Было бы нельзя думать, что такое воздействие может пройти бесследно. «Социальная» психология современной молодежи сложилась под знаком огромного гедонизма: аппетит к личному наслаждению у нее такой, какого еще в истории не бывало. Большие аппетиты, как известно, никогда не рождаются из голода: они приходят en mangeant по мере частичного насыщения, в ту минуту, когда нищему впервые дали полизать плитку шоколада. Когда мы были молоды, нищий знал о шоколаде только понаслышке; мечты его не шли дальше колбасы. То была психология, прекрасно выраженная в анекдоте о фантазии чигиринскаго мужика: «кабы я був царем, то украв бы сто карбованцев, тай утик». Даже социальные мечтания организованных пролетарских коллективов, несмотря на все дерзновение их политических лозунгов, в сущности, шли тогда не многим дальше этих ста рублей. Во дни нашей юности английских рабочих вполне вдохновляла знаменитая формула: восемь часов для труда, восемь для сна, восемь для забавы, и восемь «бобов» (шиллингов) в день. Во Франции и в Италии они пели еще проще: жить, трудясь, – или умереть, сражаясь! – Все это было и быльем поросло. Фантазии современной бедности простираются гораздо дальше и выше; но вы погодите, пока у руля станет, подросши, нынешняя молодежь, – вот когда мы услышим полную симфонию гедонизма.

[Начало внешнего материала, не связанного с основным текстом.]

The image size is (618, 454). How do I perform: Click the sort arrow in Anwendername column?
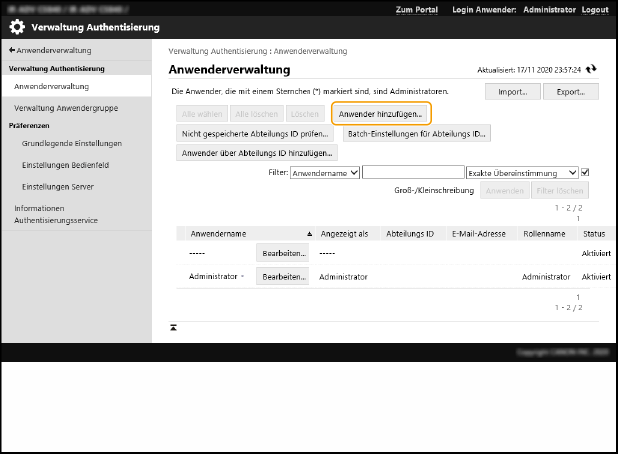pyautogui.click(x=311, y=233)
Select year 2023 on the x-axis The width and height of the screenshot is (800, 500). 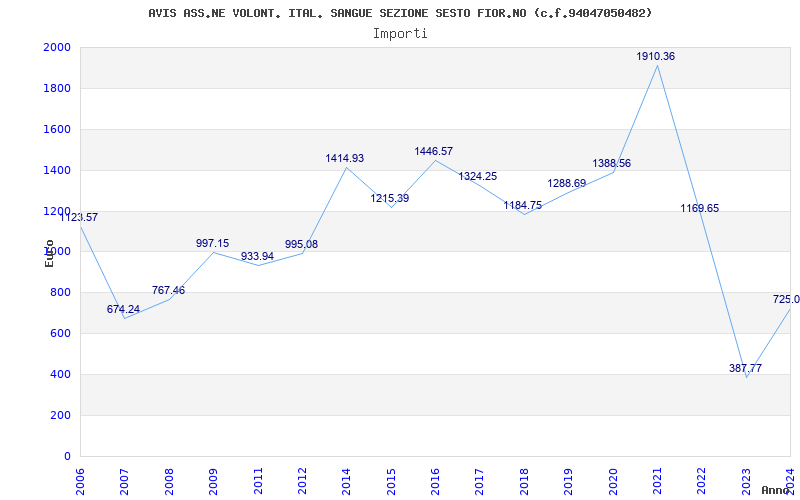(746, 479)
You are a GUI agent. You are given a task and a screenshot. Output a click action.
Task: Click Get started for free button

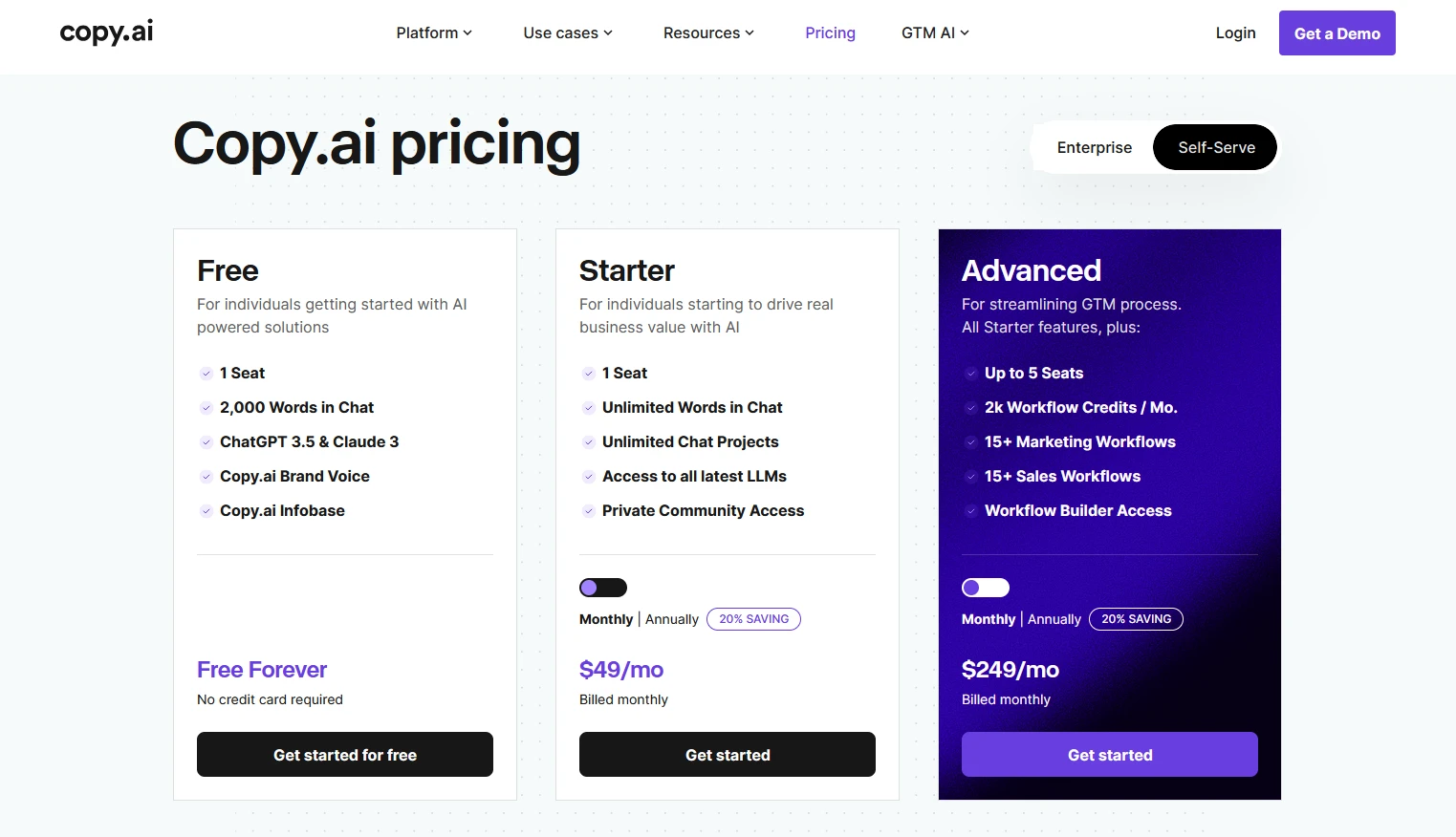345,755
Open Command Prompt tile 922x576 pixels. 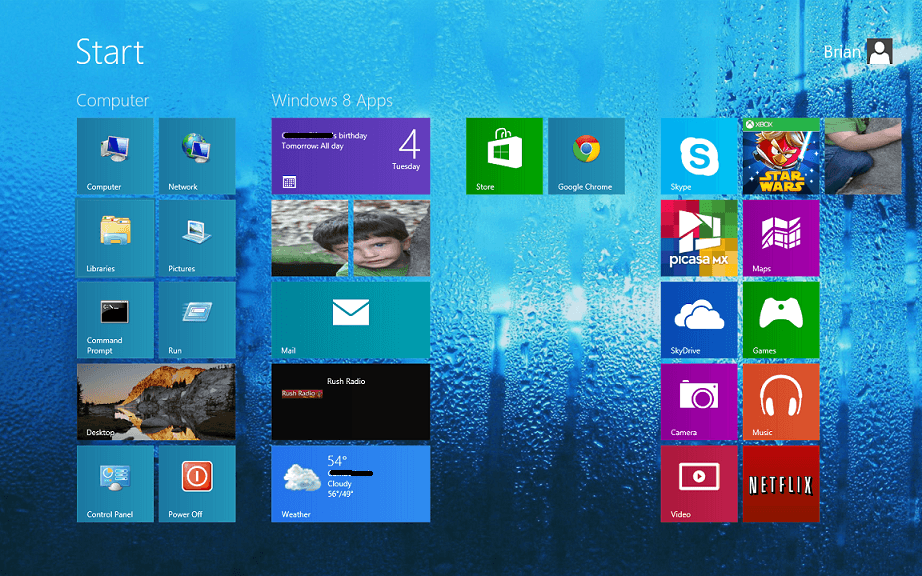click(x=115, y=320)
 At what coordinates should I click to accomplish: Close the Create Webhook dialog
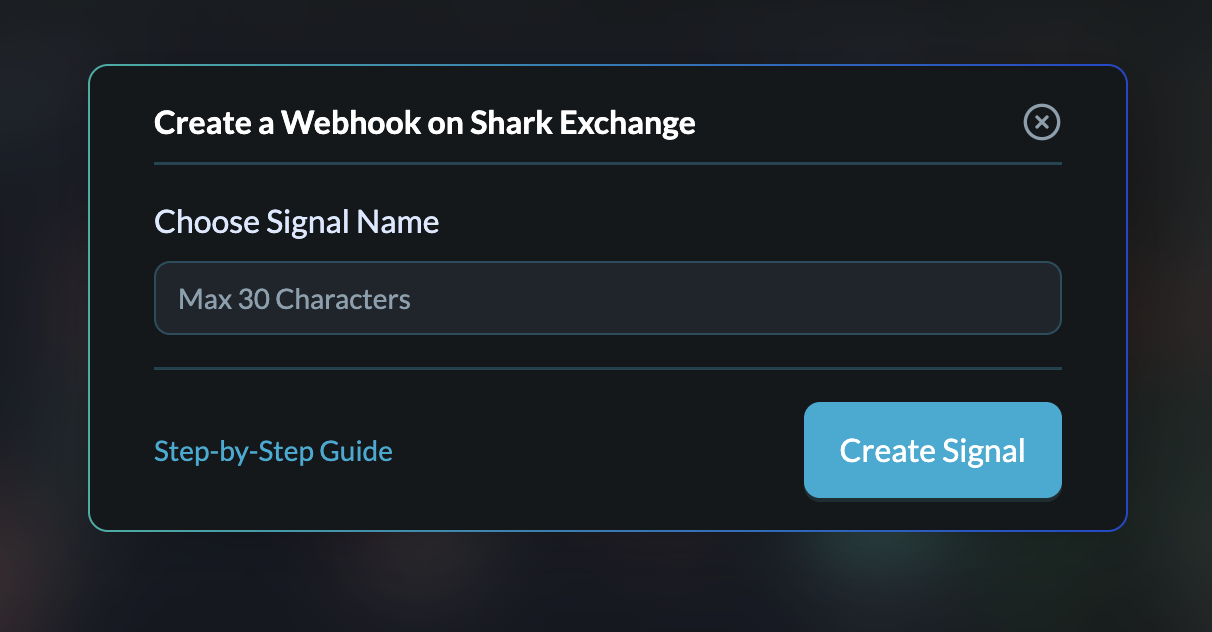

Комфорт, даже роскошь, давно перестали быть для простолюдина диковиной. Заклятый ненавистник всех видов громкого искусства, особенно в домашней форме, я еще до войны не любил проходить по рабочим кварталам Берлина: за каждым третьим окном сидела пролетарская дочь, «насилуя простуженный рояль» – скажем скромнее, пианино, это в смысле шумности одно и то же. Теперь это стало еще дешевле: граммофон, радио. Американский рабочий теперь уезжает с семьею в горы, на «конец недели», в собственном форде, и жена ворчит, требуя, чтобы он купил «настоящий автомобиль» (они в Америке это строго различают: «в прошлом году у меня был форд, а теперь – автомобиль»). Когда бельгийский «Vooruit» много лет тому назад, начал строить просторные рабочие клубы, вся Европа ахала; а теперь в Вене есть рабочие бани, какие, конечно, и не снились Каракалле. В центральных штатах Америки профессиональные союзы строят дворцы, которые пышнее тамошних гостиниц, а гостиницы тамошние пышнее, скажем, замка Борромео на Изола Белла. Есть и еще более волнующие контакты рабочего с роскошью, порождение всеобщего избирательного права: мой парижский сосед, слесарь по ремеслу, ходит на заседания к социалистическому вождю, а у того прекрасный особняк в лучшей части города, и сам он считается руководящим модником в палате; описывая обстановку, мой слесарь сказал восторженно: Merde! Это у французов очень многозначительное слово; может быть и сам тот щеголеватый преемник Жореса не понимает, насколько оно в данном случае многозначительно.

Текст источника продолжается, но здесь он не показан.